Jared Rader

TIL - GIN Indexes

Been meaning to post about this for a while, but I recently learned about Generalized Inverted Indexes. According to the Postgres docs:

GIN indexes are “inverted indexes” which are appropriate for data values that contain multiple component values, such as arrays. An inverted index contains a separate entry for each component value, and can efficiently handle queries that test for the presence of specific component values.

I plan to write a longer post about my exploration into this, including the pros and cons of denormalization, but I’ll give a short overview of a problem I was trying to solve and how the GIN index came into play.

At Reflektive, I’ve been working on a user profile feature that gives each person a personalized newsfeed of the feedbacks they have sent or received.

Over time, the types of feedback we have in Reflektive has grown, and with each type of feedback, specific rules around who can see the feedback. For example, a user can give somebody private feedback, and only those two individuals should be allowed to see it. Or, Person A can write a private note about Person B, and not share it with Person B. While this is still stored as a Feedback in our database, and Person B is the recipient, Person B should not be allowed to see that Feedback.

In total, we have 9 different types of feedbacks, and unless the feedback is public, the feedback is private and shared with, at most, 3 people.
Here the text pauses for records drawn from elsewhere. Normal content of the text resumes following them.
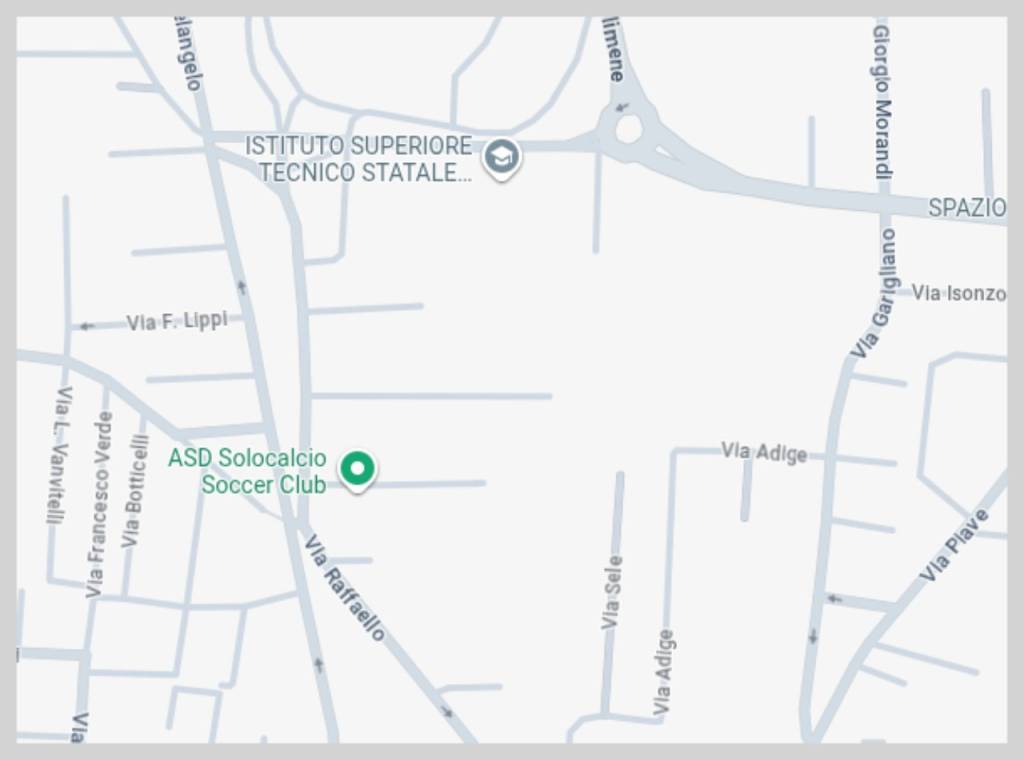
Task: Select the Via L. Vanvitelli label
Action: (x=59, y=455)
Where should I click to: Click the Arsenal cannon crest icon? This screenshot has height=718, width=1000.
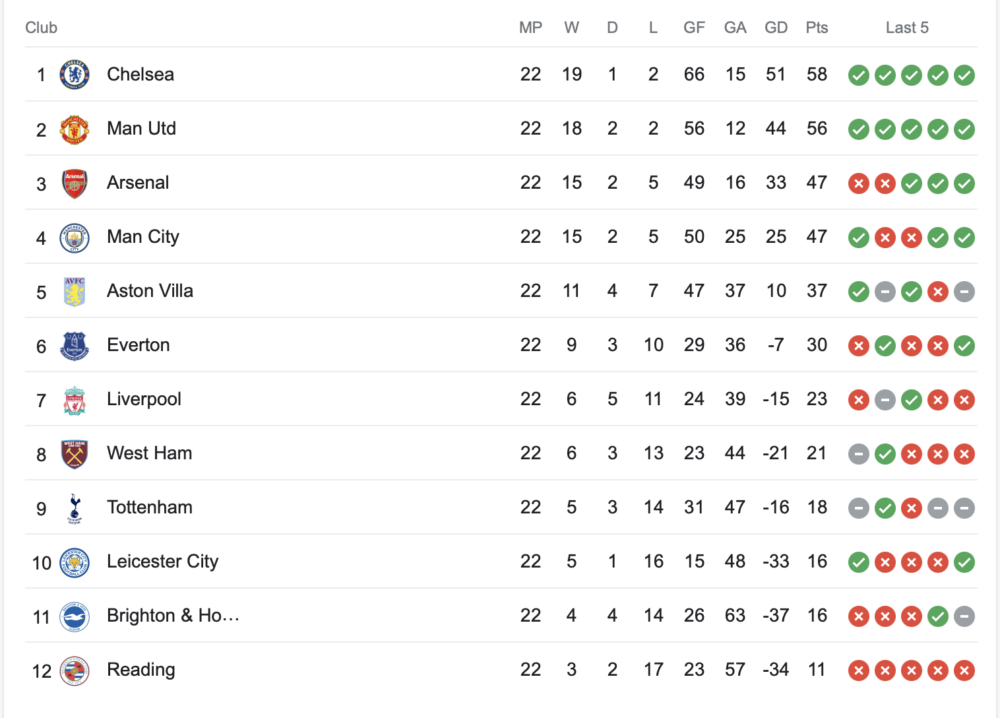point(74,183)
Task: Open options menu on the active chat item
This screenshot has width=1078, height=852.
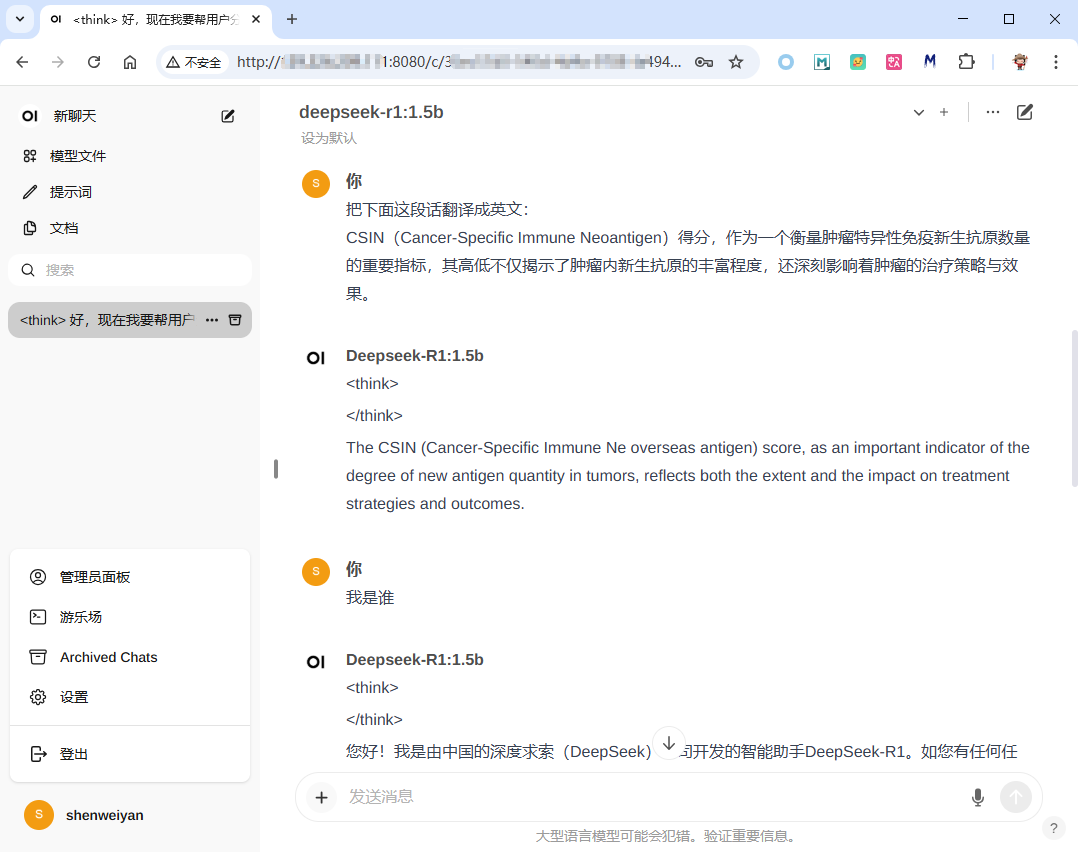Action: point(211,319)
Querying for these feedbacks got quite complicated, because at the time, we were using a combination of attributes and checking associations to determine the type of feedback. This led to a class that looked something like this (actual queries not shown):

class FeedbackReceivedByUser
  def execute
    gather_queries.inject(:union)
  end

  private

  def gather_queries
    case viewer
    when :admin admin_queries
    when :manager, :peer then manager_and_peer_queries
    when :self then profile_owner_queries
    end
  end

  def admin_queries
    [
      public_received,
      private_received,
      sent_by_viewer,
      feedback_requested_by_viewer
    ]
  end

  def manager_and_peer_queries
    [
      public_received,
      sent_by_viewer,
      feedback_requested_by_viewer
    ]
  end

  def profile_owner_queries
    [public_received, owner_sent_to_self, shared_with_owner]
  end
end

The #execute method makes use of the ActiveRecord Union gem which allows me to UNION together the separate queries into one.
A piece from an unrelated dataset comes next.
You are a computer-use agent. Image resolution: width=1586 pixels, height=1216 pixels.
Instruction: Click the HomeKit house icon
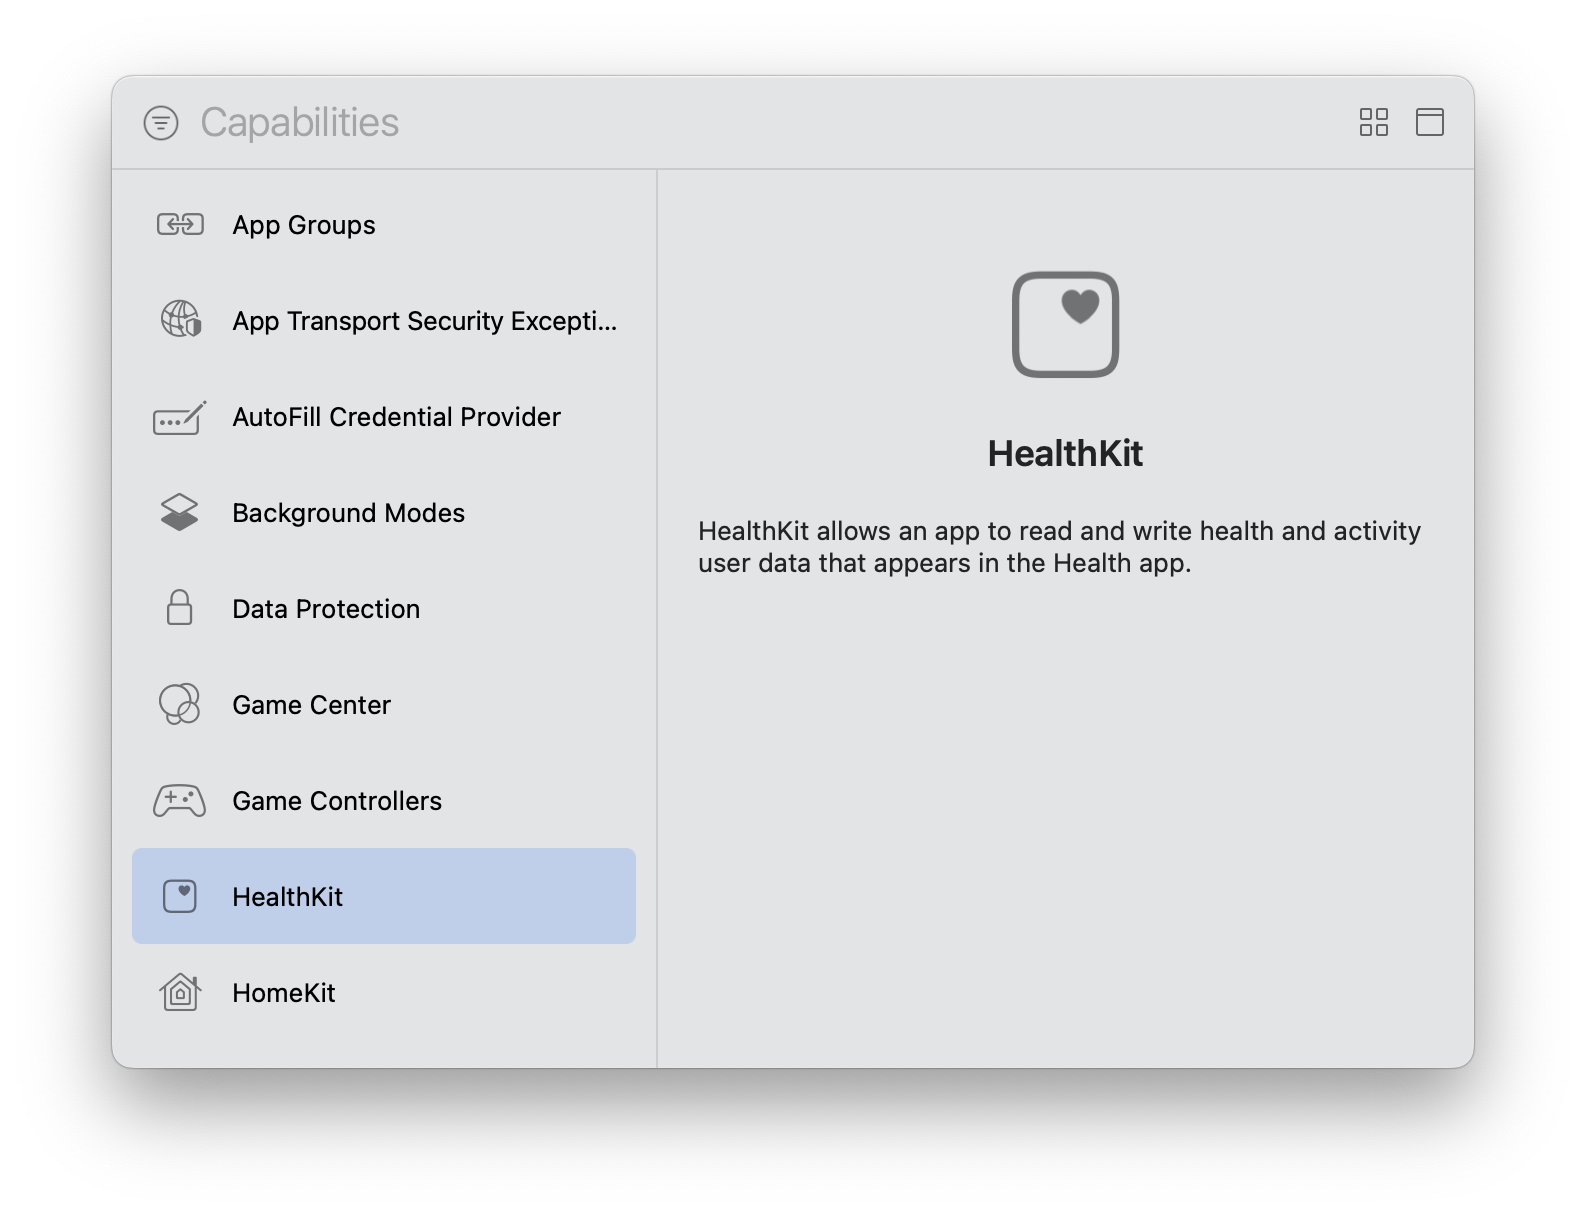(180, 993)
In thinking about the main goal, I realized the question I was answering was just, which feedbacks are visible to the person looking at the profile?

This got me thinking - maybe I could use a bit of denormalization and store an array, called visible_to of the user IDs of the people allowed to view the private feedbacks on each feedback record (empty arrays would signify that the feedback is visible to everyone). Then, instead of writing several separate queries, I could simplify it to one query that simply said ‘Fetch all feedbacks Person B has sent or received that are visible to Person A’.

I knew Postgres allowed storing array datatypes, and this seemed like a promising use case. However, I wanted to be sure that the query would be performant. I noticed another model in our code did something similar using the ANY operator. I could use that as well and construct the query like this:

SELECT feedbacks.* FROM feedbacks
WHERE (?) = ANY(feedbacks.visible_to)
OR feedbacks.visible_to IS NULL

However, in researching this, I realized the performance would be really slow on large tables as it doesn’t use any index, so each record would have to be checked individually whether an ID existed in the array. I found out it was possible to use a GIN index to attain faster lookup performance. Even better, this was an available ActiveRecord option for creating a database index.

In the end, I was able to create a scope on the Feedback class called visible_to and use some custom SQL to make use of the GIN-indexed visible_to array:

class Feedback < ApplicationRecord

  scope :visible_to, ->(user_id) do
    where('visible_to @> ARRAY[?] OR visible_to IS NULL', user_id))
  end
end

And my many separate queries could be simplified to:

def viewable_received_feedbacks
  user.received_feedbacks.visible_to(query_user.id)
end

My new class looked something like this:

class FeedbackReceivedByUser
  def execute
    gather_queries.inject(:union)
  end

  private

  def gather_queries
    case viewer
    when :admin admin_queries
    when :manager, :peer, :self then viewable_received
    end
  end

  def admin_queries
    [viewable_received, viewable_to_admin]
  end

  def viewable_received_feedback_query
    [viewable_received]
  end

  def viewable_to_admin
    target_user.received_feedbacks.where.not(sender: query_user)
  end

  def viewable_received
    target_user.received_feedbacks.visible_to(query_user.id)
  end
end

For managers, peers, and folks looking at their own profile, I have simplified the many queries down to one - it simply fetches the feedbacks that are visible to that person.

Performance

In addition to simpler queries, I found I got a performance boost in all cases using the denormalized visible_to array with a GIN index. Depending on the scenario of the type of viewer, performance gains ranged between 2 to 5 times faster than UNIONing a bunch of separate queries.

looking at self

Comparison:
Using GIN array:         3584.5 i/s
Using old queries:       717.5 i/s - 5.00x  slower

looking at direct report

Comparison:
Using GIN array:         1063.4 i/s
Using old queries:       527.7 i/s - 2.02x  slower

looking at peer

Comparison:
Using GIN array:        1160.0 i/s
Using old queries:      566.0 i/s - 2.05x  slower